第十二話 いろいろ、ですよ
一人の警備員が部屋に入ってきた。
「お呼びですか?」
そして、この部屋の状況に目を見張った。
後ろ手に手錠をかけられている機長。出血した肩を抑えた少女と、その傍で何も出来ずにおろおろしている少年。それに偉そうに足を組んでいる副パイロットだ。
「・・・・・・何事ですか?」
「こいつらを監房に連れて行け。麻薬の密輸を企てていた。今も少し“クスリ”が入ってる」
「ハ!」
警備員は僕ら三人を疑わしそうに見渡しながら敬礼した。
「おい、本庄くん」
南機長が警備員に尋ねた。
「稲垣はどうした?」
警備員は葵の傷を具合を見ながら答えた。
「それが・・・・・ちょっと前から姿が見えなくて」
葵と僕の視線が交わり、さっと離れた。
「早く連れて行け」
「・・・・・この娘の傷は治療しても?」
「良いから早くしろ!」
本庄は不快感をあらわにしながらも、僕ら三人を立たせ、連行した。
「・・・・・機長」
「何だね?」
廊下に出てしばらく歩くと、彼が話しかけてきた。
「何事ですか?」
「・・・・・・何も聞くな。
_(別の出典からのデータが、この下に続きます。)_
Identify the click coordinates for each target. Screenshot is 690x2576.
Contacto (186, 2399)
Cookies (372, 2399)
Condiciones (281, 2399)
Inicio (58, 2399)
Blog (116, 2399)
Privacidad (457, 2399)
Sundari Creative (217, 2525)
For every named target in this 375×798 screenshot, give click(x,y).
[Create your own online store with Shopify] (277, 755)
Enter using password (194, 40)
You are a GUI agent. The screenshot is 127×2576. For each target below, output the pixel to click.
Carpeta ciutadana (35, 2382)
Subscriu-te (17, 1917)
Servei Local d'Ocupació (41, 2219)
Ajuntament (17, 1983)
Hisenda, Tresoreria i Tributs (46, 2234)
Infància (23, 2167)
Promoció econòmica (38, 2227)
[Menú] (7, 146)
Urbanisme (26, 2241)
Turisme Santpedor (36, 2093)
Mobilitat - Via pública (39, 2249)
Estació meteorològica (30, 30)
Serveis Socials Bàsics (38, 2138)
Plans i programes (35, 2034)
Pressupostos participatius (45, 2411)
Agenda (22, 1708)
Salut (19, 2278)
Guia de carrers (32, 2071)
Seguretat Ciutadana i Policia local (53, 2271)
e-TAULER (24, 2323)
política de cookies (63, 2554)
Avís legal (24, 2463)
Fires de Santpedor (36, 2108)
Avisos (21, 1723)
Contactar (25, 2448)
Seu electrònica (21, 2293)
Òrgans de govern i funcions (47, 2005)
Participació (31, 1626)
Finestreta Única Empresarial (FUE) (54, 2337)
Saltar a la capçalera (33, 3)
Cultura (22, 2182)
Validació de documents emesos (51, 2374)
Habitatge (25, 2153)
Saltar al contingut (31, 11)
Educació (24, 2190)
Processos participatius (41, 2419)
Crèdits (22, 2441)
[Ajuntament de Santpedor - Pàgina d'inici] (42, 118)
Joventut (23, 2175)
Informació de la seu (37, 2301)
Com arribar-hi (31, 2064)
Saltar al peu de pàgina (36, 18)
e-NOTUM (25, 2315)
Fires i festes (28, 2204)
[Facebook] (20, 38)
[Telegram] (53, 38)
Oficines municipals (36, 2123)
斎藤に従っておいたほうがいい」
「でも、一般市民の少女を撃つような男に・・・・・」
「一般市民じゃないぜ?」
僕が口を挟んだ。二人の視線を感じたので、半分おぶっている葵をあごでさした。
「ルナ・ドームのトップのご令嬢様様だ」
「・・・・・ちょっと・・・・・その言い方はやめてよ・・・・・」
その声があまりにも弱弱しかったので驚いた。
「おい、大丈夫か!?」
「なんか・・・・・・ちょっと・・・・・ふらつく・・・・・・」
「医務室は!?」
「もうすぐだ」
本庄が手を貸してくれた。
「・・・・・・ちょっと出血が多かったみたいですが、もう、大丈夫。痛み止めを打っておきました」
医師の言葉にホッと胸をなでおろした。葵はベッドですやすや眠っている。本庄が決まり悪そうに言った。
「・・・・・お二方、悪いんですが・・・・・」
「分かってる。斎藤の命令に従わねばならんのだろう?」
「・・・・・・はい」
僕ら二人は葵を医務室に置いたまま、監房へと“連行”された。手錠ははずされていた。
彼は僕らを閉じ込めると、申し訳なさそうに出て行った。
「・・・・・石井くん、すまない」
「はい?」
「私が無用心だった。斎藤が政府のスパイだったとは・・・・・」
「まぁ、過ぎたことは忘れましょうよ」
「しかし、君をこのような状況に陥れたのは確かだし、向日葵も・・・・・・」
「・・・・・・葵は大丈夫。あれであいつの安全は保障された」
機長が“何を言ってるんだ?”という顔をしたのは分かったが、あえて無視した。
「あんまり、隠す意味なかったなぁ」
僕はバックの中から“本”を取り出した。何処からどう見ても何の変哲もない辞書だ―――開いてみるまでは。
そいつを開けば、もう一つの僕の“手足”が顔を出す。
「パソコンか?」
「ええ。身体検査があると思っていたんですが・・・・・あの警備員さん。ずいぶんとあなたを信用しているようですね」
「ああ、そうだな・・・・・・」
南機長は黙りこくってしまった。自分で言うのもなんだが、キーボードの音が耳障りだった。
「なぁ、君は何をやっているんだ?」
ついに機長が聞いてきた。だいたい20分ぐらいは経ったと思う。ちょうど、僕の作業が終った時だった。
「いろいろ、ですよ」
「何を考えている?脱出するつもりか?」
「・・・・・南さんは、俺がここから出るのに20分以上かかると思っているんですか?」
「私なら一時間かかっても無理だがね」
「・・・・・・」カタ、カタカタ
5秒後
カチャ!
「俺には5秒で十分です」
彼は自分の視線をロックが解除された扉と僕の間を行ったり来たりさせた後、僕を探るように見つめた。
「じゃあ何をやっていた?」
「・・・・・・あなたが思ってる以上に、俺は知っているんです」
僕は誰もいない廊下へ出て行った。